━━ INPUT

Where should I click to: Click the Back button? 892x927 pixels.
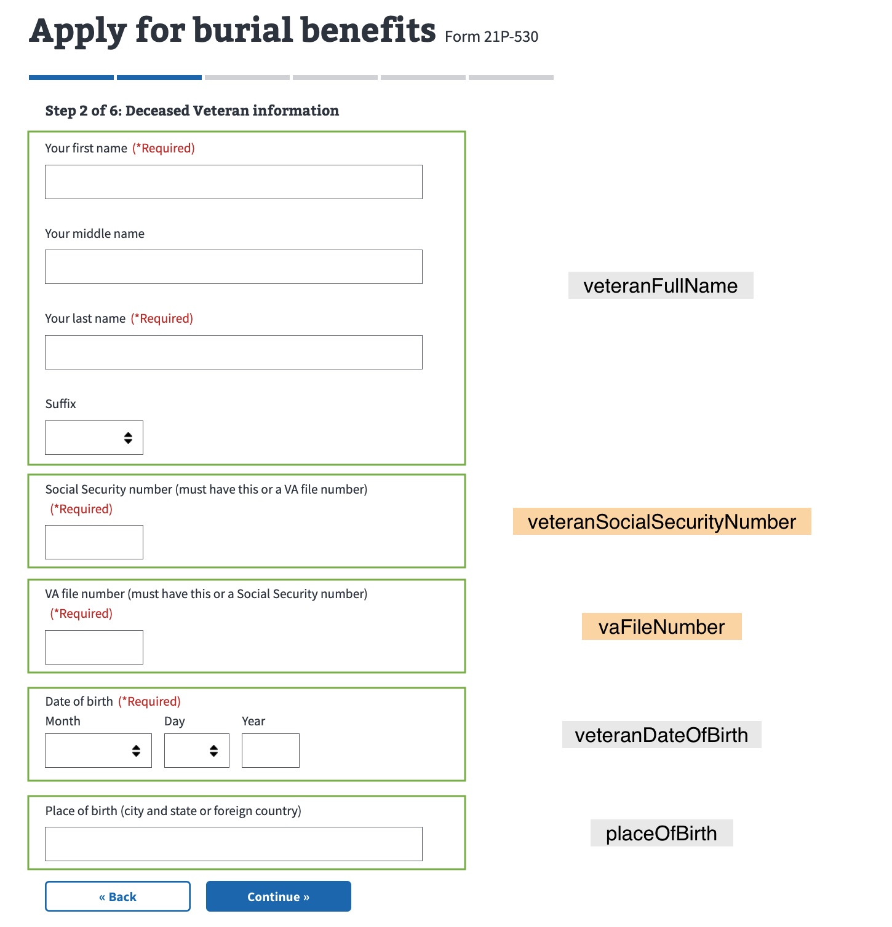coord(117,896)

━━━━
━━ INPUT

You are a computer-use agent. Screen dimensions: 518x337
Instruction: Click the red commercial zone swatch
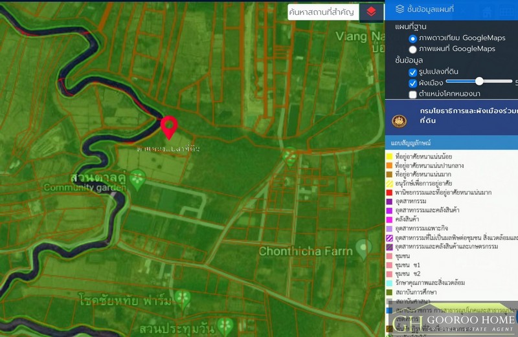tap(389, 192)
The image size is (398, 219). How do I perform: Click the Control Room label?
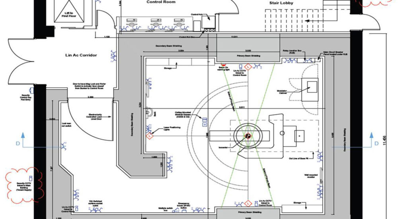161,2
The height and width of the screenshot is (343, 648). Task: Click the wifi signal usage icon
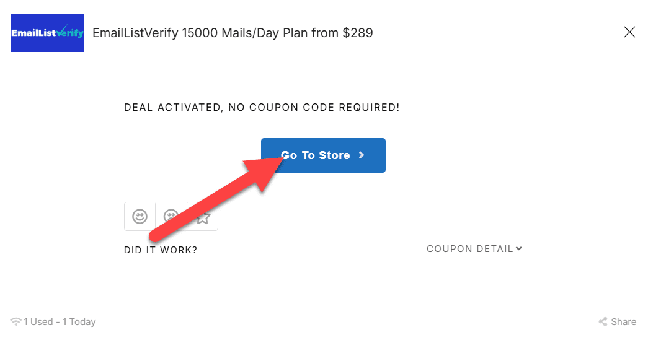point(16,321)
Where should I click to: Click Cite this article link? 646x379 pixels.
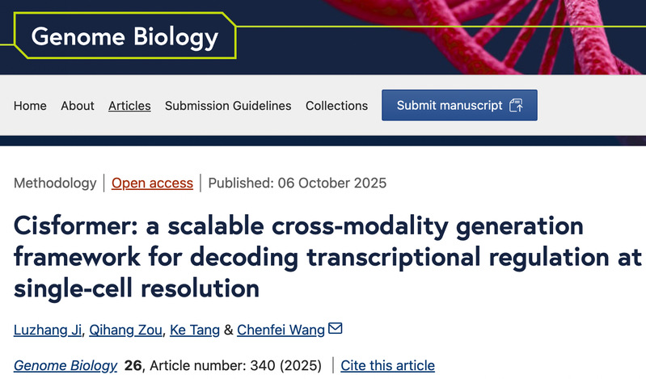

━━━━
━━ INPUT

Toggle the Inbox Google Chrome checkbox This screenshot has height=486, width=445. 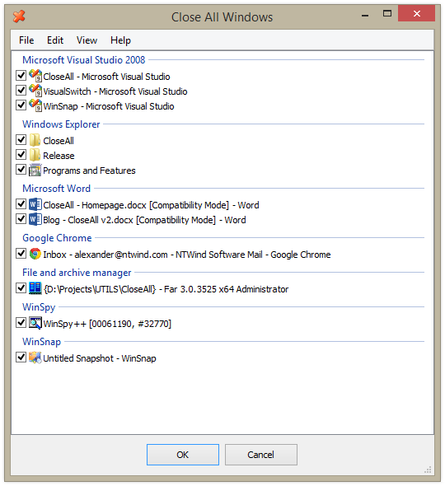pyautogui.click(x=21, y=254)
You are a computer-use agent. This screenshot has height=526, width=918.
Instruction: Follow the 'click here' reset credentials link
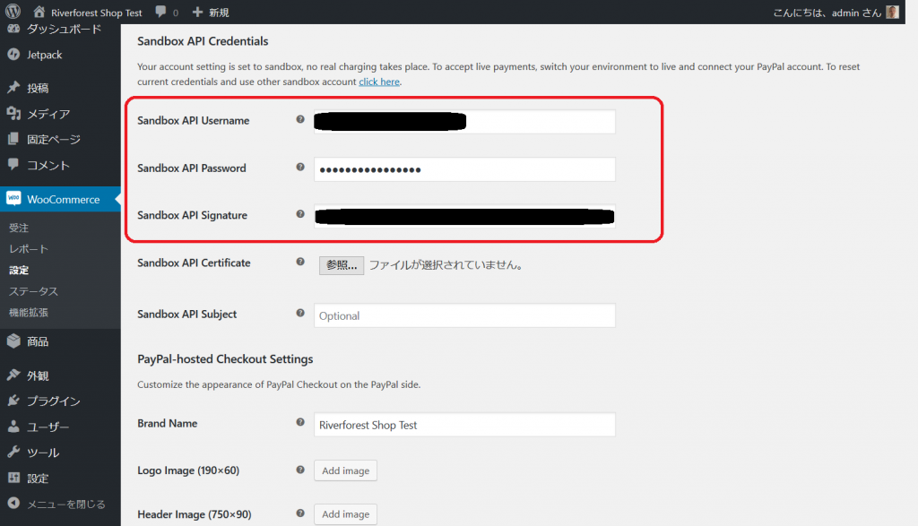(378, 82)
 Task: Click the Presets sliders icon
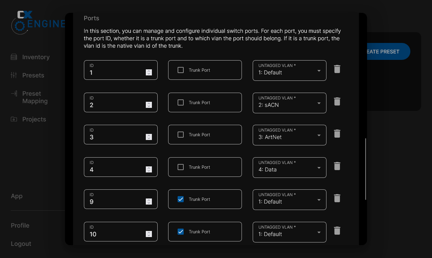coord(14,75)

━━━━

* **TASK INSTRUCTIONS**: In the entries above, which lines run from the one with "The image size" up to and including the one with "Where should I click to: Click Cite"? Write them out exactly, without the pictures.

* **EXERCISE ANSWER**:
The image size is (398, 219). How do I perform: Click the Control Room label?
161,2
The height and width of the screenshot is (343, 648). Task: Click the wifi signal usage icon
point(16,321)
Where should I click to: Click Cite this article link? 646x379 pixels.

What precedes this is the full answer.